The agency’s emergency dispatch instruction software enables OUC staff to provide 911 callers with lifesaving, pre-arrival instructions over the phone. These instructions can help District callers stabilize and, in some cases, save the lives of people during the vital seconds between the 911 call and emergency response unit arrival.
Where Do We Answer The Call?
The OUC operates three, state-of-the-art communications sites.
The July 2001 opening of the Public Safety Communications Center (PSCC) was a critical step in advancing the District's emergency communications strategy. Located in Ward 1 on McMillan Drive, NW, the PSCC greatly improved 911 service for workers and visitors. The PSCC now serves as the secondary site for the OUC and the main site for the agency's Radio Team. The PSCC is currently undergoing renovations. The renovations will upgrade the building's HVAC, electrical, security, fire suppression and external/internal finishes to ensure stabilization of the building systems and reconfigure the space to optimize 911 operations, 311 operations, and training.

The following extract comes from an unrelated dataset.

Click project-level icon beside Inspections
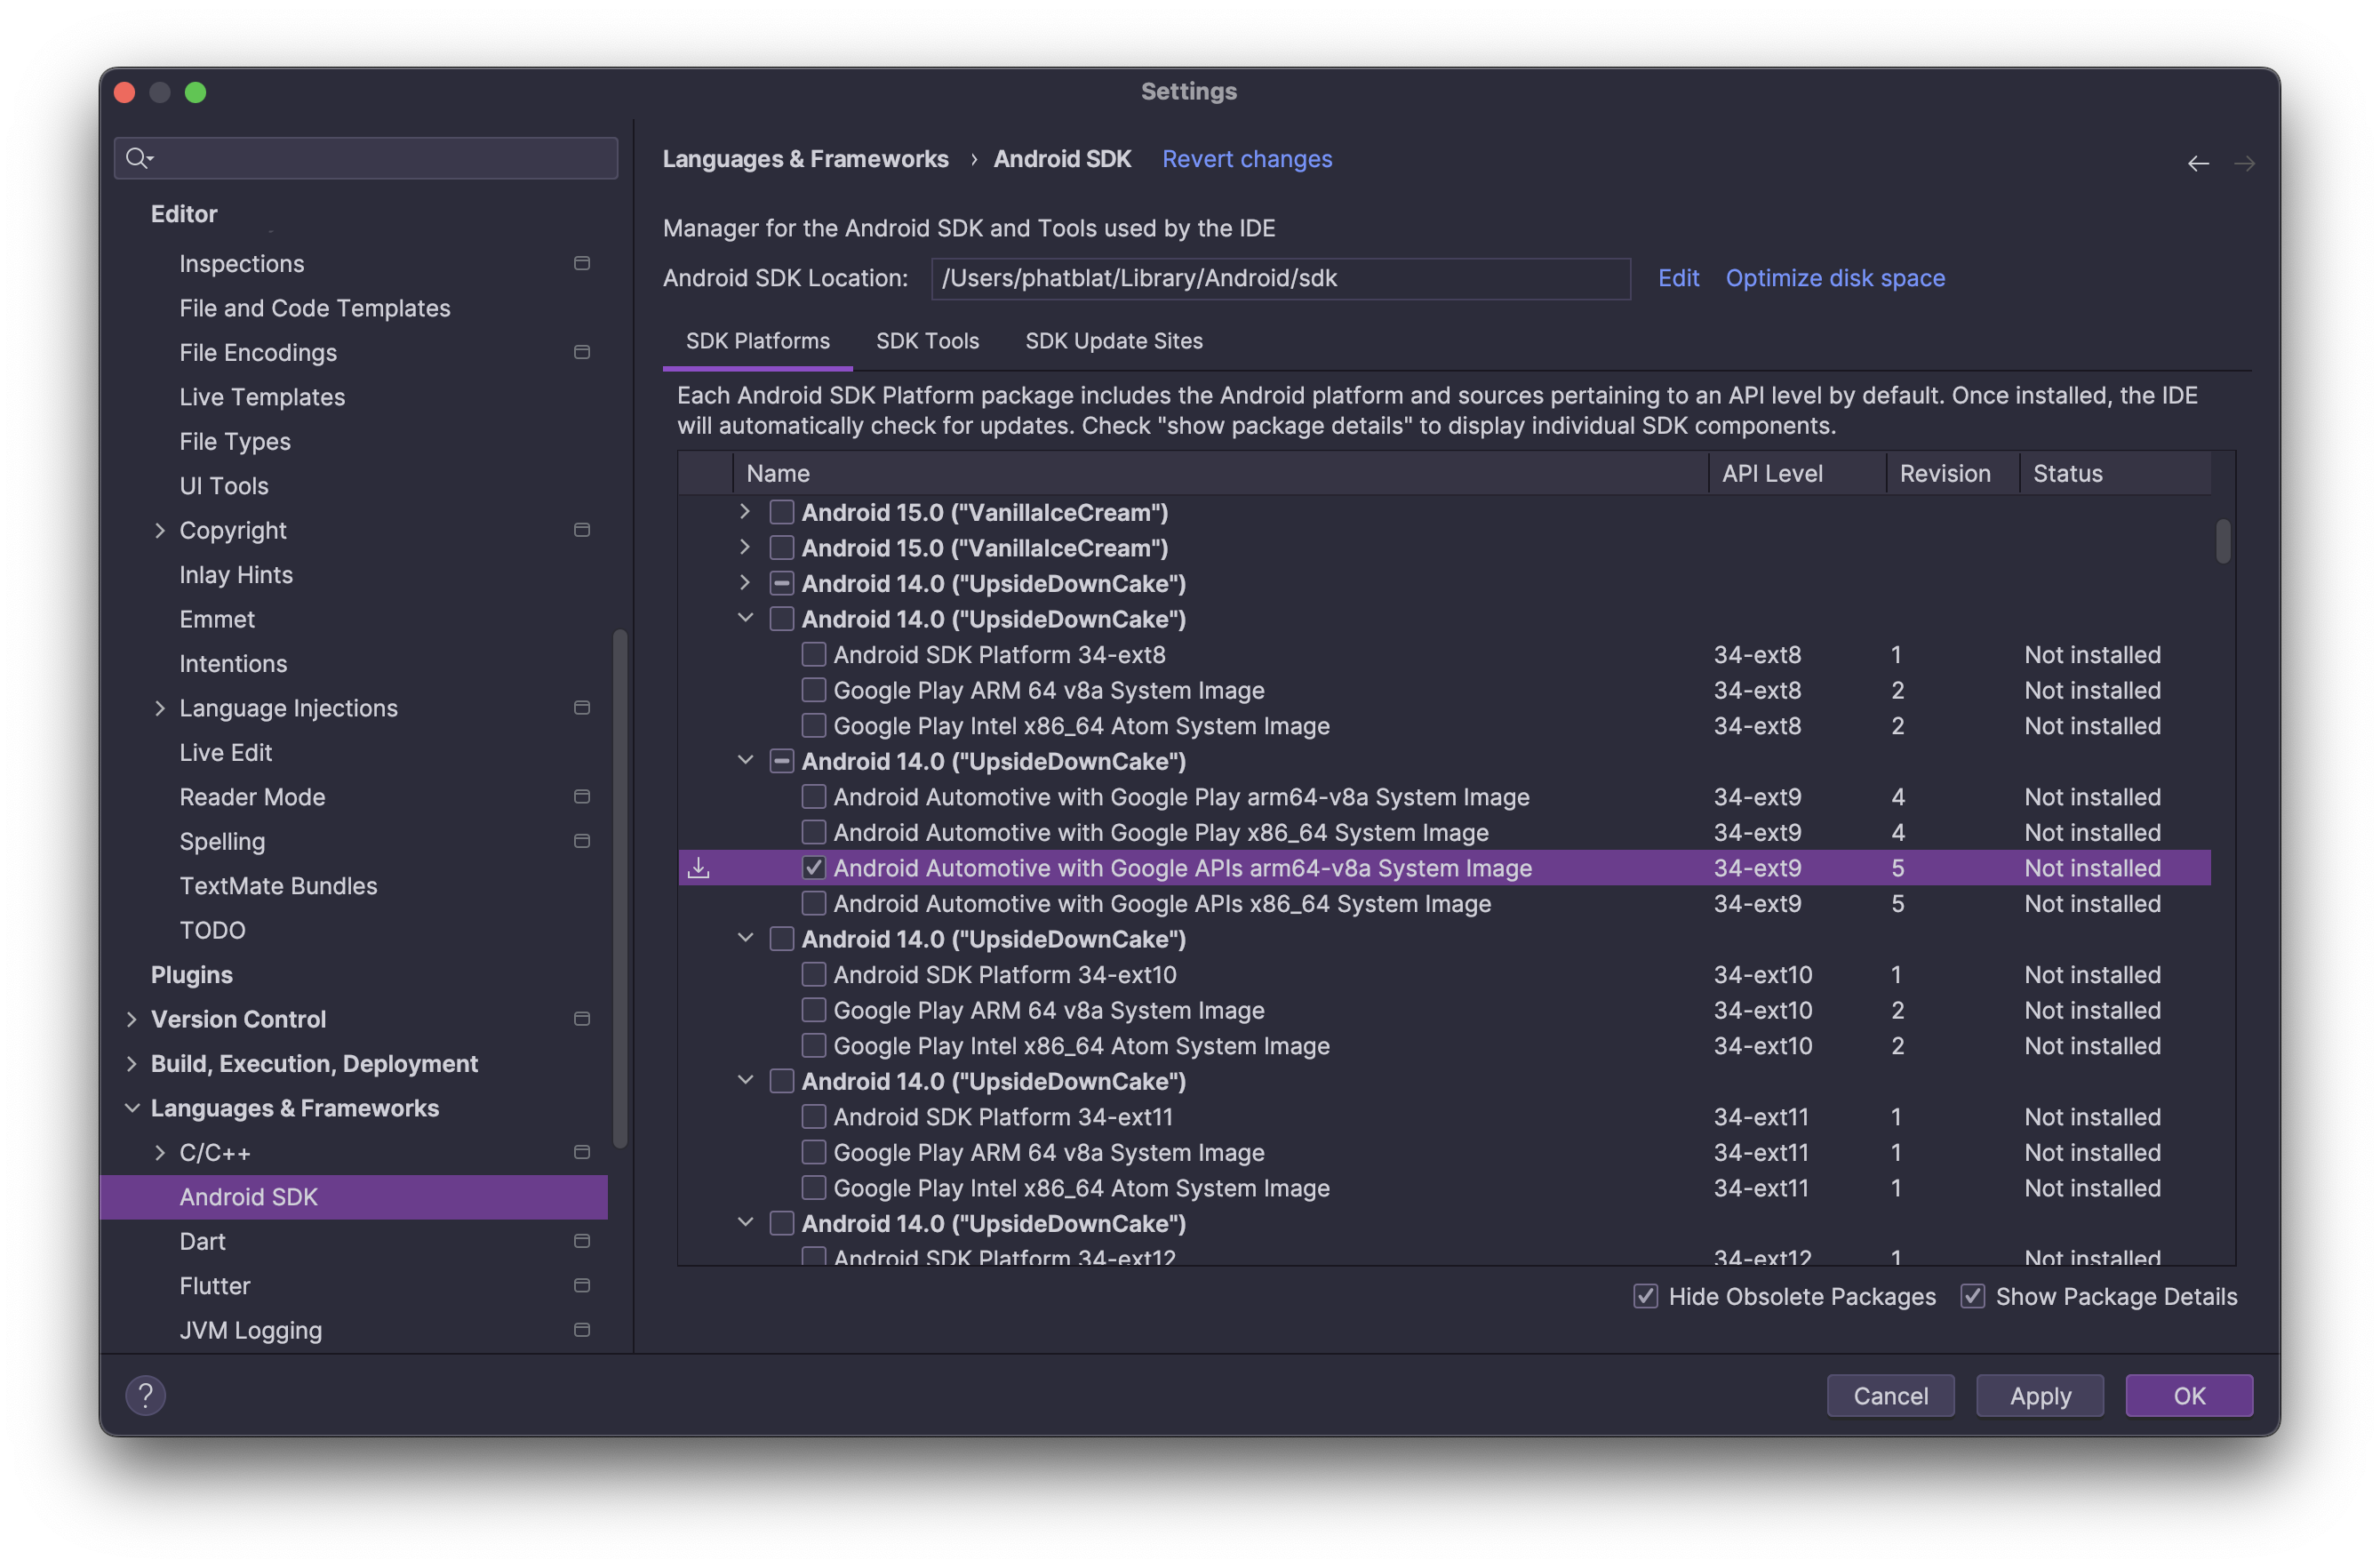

On October 1, 2004, management of the PSCC changed from a joint operation of the Metropolitan Police Department (MPD) and DC Fire and Emergency Medical Services Department (DC Fire & EMS) to a new District of Columbia government agency: the Office of Unified Communications (OUC). The agency's responsibilities would include all 911 and 311 call-taking, as well as police, fire, and medical dispatch. In 2006, the District opened the Unified Communications Center (UCC). The UCC is located in Ward 8 on Martin Luther King Jr. Ave SE and serves as the agency's primary location.
T.H.O.R., Tactical Homeland Operations Response, the District's 911 mobile command center, services as the OUC's tertiary site. The two-story, 80-foot-long mobile communications command center is designed to help public safety answering points (PSAPs) maintain operations when their call centers are down or overwhelmed by traffic in crisis situations such as a site evacuation, power outage, or a regional mass casualty event. In the event of a crisis in the District or in the National Capital Region (NCR), T.H.O.R. can full replicate 911 and 311 operations and be used as a full-service PSAP during COOP scenarios. T.H.O.R. is outfitted with 17 dispatch and/or call-taking positions and opening the vehicle's canopy extends the capacity to include 12-14 additional workstations.